The shell is whitish to cream in ground color in the preserved holotype (as seen in the MNHN photographs). The spire is low to moderately elevated, with flat to slightly convex whorls. The body whorl is strongly inflated and dominates the total shell height, giving the species a bulbous appearance compared to the more slender or fusiform species such as S. fusulina or S. cylindrata described in the same paper.

Like other marginellids, S. inflata is inferred to be a carnivorous micro-predator, feeding on small invertebrates such as polychaete worms and small crustaceans using a rachiglossate radula and an extensible proboscis, although the radula of this species is currently unknown due to the paucity of material.

== Distribution and habitat ==

This marine species is endemic to New Caledonia and occurs in the bathyal zone off the northeastern coast.

Type locality: Passe de Hienghu, northeastern New Caledonia, 20°33′S, 165°00′E, at 270-282 m depth [BATHUS 1: stn DW 688].

Collection data: collected on 16 March 1993 during the BATHUS 1 expedition aboard R/V Alis, by Bouchet & Richer de Forges-IRD.

According to WoRMS, the known depth range is 270-282 m. This places it in the upper bathyal zone, on the outer continental shelf / upper slope. The benthic habitat in this region is characterized by mixed sandy-muddy bottoms and hard substrates associated with the New Caledonian barrier reef passes.

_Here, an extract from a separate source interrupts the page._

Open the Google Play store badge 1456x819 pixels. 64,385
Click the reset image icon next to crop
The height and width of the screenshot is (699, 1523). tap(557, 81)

Boyer noted that 31% of the Serrata species identified from New Caledonia were represented in collections by only a single specimen, indicating that deep-sea diversity in the region remains very incompletely known, and S. inflata appears to belong to this category, being known only from its holotype.

== Type material ==

- Holotype: MNHN-IM-2000-20619, size 2.25 mm, dry shell (dd), deposited in the Muséum national d'Histoire naturelle, Paris. Formerly figured as Fig. 39 in Boyer (2008: p. 415-416).

No paratypes were designated.

== Etymology ==

The specific epithet inflata is from Latin inflatus meaning inflated or swollen, referring to the markedly inflated, bulbous body whorl that distinguishes this species from its congeners.